Note: <in.title> is the string showed in the `# Title:' line of a
      ".csfasta" read file. Then <in.title>F3.csfasta is read sequence
      file and <in.title>F3_QV.qual is the quality file. If
      <in.title>R3.csfasta is present, this script assumes reads are
      paired; otherwise reads will be regarded as single-end.

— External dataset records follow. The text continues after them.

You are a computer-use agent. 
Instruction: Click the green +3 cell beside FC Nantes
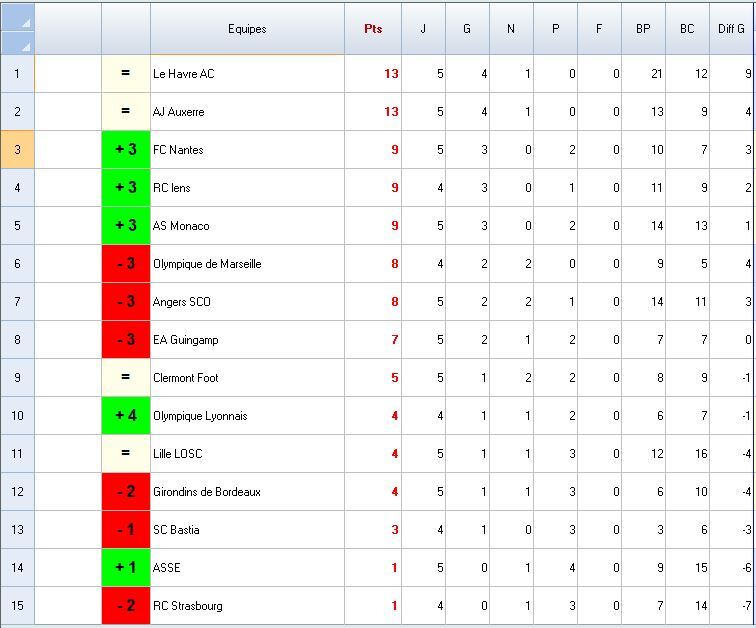click(126, 149)
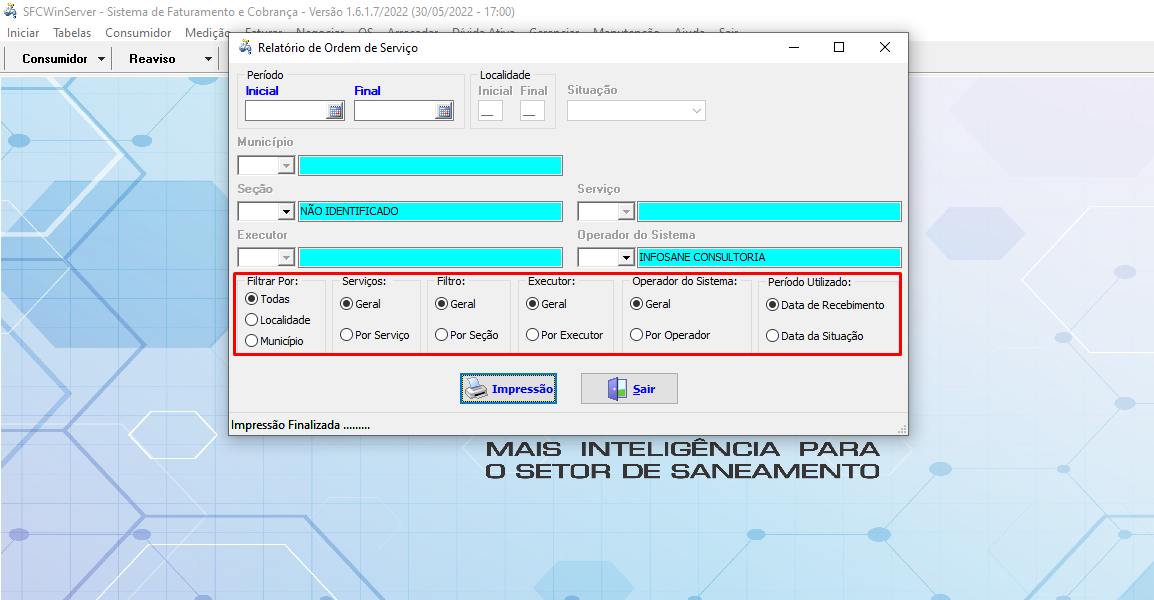Choose Por Serviço under Serviços
Image resolution: width=1154 pixels, height=600 pixels.
pos(347,335)
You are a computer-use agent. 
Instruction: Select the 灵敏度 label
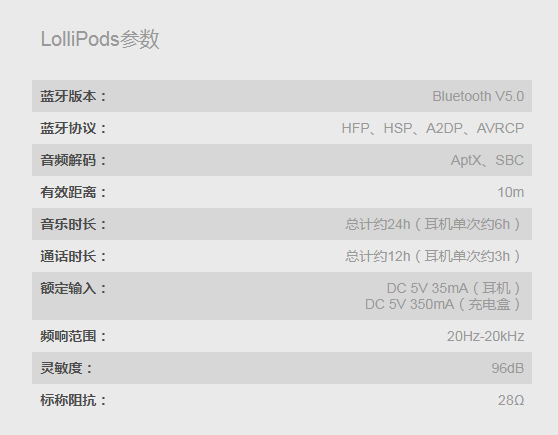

      The read name will be <out.prefix>:panel_x_y/[12] with `1' for R3
      tag and `2' for F3. Usually you may want to use short <out.prefix>
      to save diskspace. Long <out.prefix> also causes troubles to maq.

};

getopts('', \%opts);
die($usage) if (@ARGV != 2);
my ($title, $pre) = @ARGV;
my (@fhr, @fhw);
my @fn_suff = ('F3.csfasta', 'F3_QV.qual', 'R3.csfasta', 'R3_QV.qual');
my $is_paired = (-f "$title$fn_suff[2]" || -f "$title$fn_suff[2].gz")? 1 : 0;
if ($is_paired) { # paired end
  for (0 .. 3) {
        my $fn = "$title$fn_suff[$_]";
        $fn = "gzip -dc $fn.gz |" if (!-f $fn && -f "$fn.gz");
        open($fhr[$_], $fn) || die("** Fail to open '$fn'.\n");
  }
  open($fhw[0], "|gzip >$pre.read2.fastq.gz") || die; # this is NOT a typo
  open($fhw[1], "|gzip >$pre.read1.fastq.gz") || die;
  open($fhw[2], "|gzip >$pre.single.fastq.gz") || die;
  my (@df, @dr);
  @df = &read1(1); @dr = &read1(2);
  while (@df && @dr) {
        if ($df[0] eq $dr[0]) { # mate pair
          print {$fhw[0]} $df[1]; print {$fhw[1]} $dr[1];
          @df = &read1(1); @dr = &read1(2);
        } else {
          if ($df[0] le $dr[0]) {
                print {$fhw[2]} $df[1];
                @df = &read1(1);
          } else {
                print {$fhw[2]} $dr[1];
                @dr = &read1(2);
          }
        }
  }
  if (@df) {
        print {$fhw[2]} $df[1];
        while (@df = &read1(1, $fhr[0], $fhr[1])) {
          print {$fhw[2]} $df[1];
        }
  }
  if (@dr) {
        print {$fhw[2]} $dr[1];
        while (@dr = &read1(2, $fhr[2], $fhr[3])) {
          print {$fhw[2]} $dr[1];
        }
  }
  close($fhr[$_]) for (0 .. $#fhr);
  close($fhw[$_]) for (0 .. $#fhw);
} else { # single end
  for (0 .. 1) {
        my $fn = "$title$fn_suff[$_]";
        $fn = "gzip -dc $fn.gz |" if (!-f $fn && -f "$fn.gz");
        open($fhr[$_], $fn) || die("** Fail to open '$fn'.\n");
  }
  open($fhw[2], "|gzip >$pre.single.fastq.gz") || die;
  my @df;
  while (@df = &read1(1, $fhr[0], $fhr[1])) {
        print {$fhw[2]} $df[1];
  }
  close($fhr[$_]) for (0 .. $#fhr);
  close($fhw[2]);
}

sub read1 {
  my $i = shift(@_);
  my $j = ($i-1)<<1;
  my ($key, $seq);
  my ($fhs, $fhq) = ($fhr[$j], $fhr[$j|1]);
  while (<$fhs>) {
        my $t = <$fhq>;
        if (/^>[A-Za-z0-9.]+\s+(\d+)_(\d+)_(\d+)_[FR]3/) {
          $key = sprintf("%.4d_%.4d_%.4d", $1, $2, $3); # this line could be improved on 64-bit machines
          die(qq/** unmatched read name: '$_' != '$_'\n/) unless ($_ eq $t);
          my $name = "$pre:$1_$2_$3/$i";
          $_ = substr(<$fhs>, 2);
          tr/0123./ACGTN/;
          my $s = $_;
          $_ = <$fhq>;
          s/-1\b/0/eg;
          s/^(\d+)\s*//;
          s/(\d+)\s*/chr($1+33)/eg;
          $seq = qq/\@$name\n$s+\n$_\n/;
          last;
        }
  }
  return defined($seq)? ($key, $seq) : ();
}

Then just run:


solid2fastq.pl test_ test2

If everything went well in the end you should have a gzipped fastq file named test2.single.fastq.gz.

And please read the comments for this post, to see why this is a bad idea.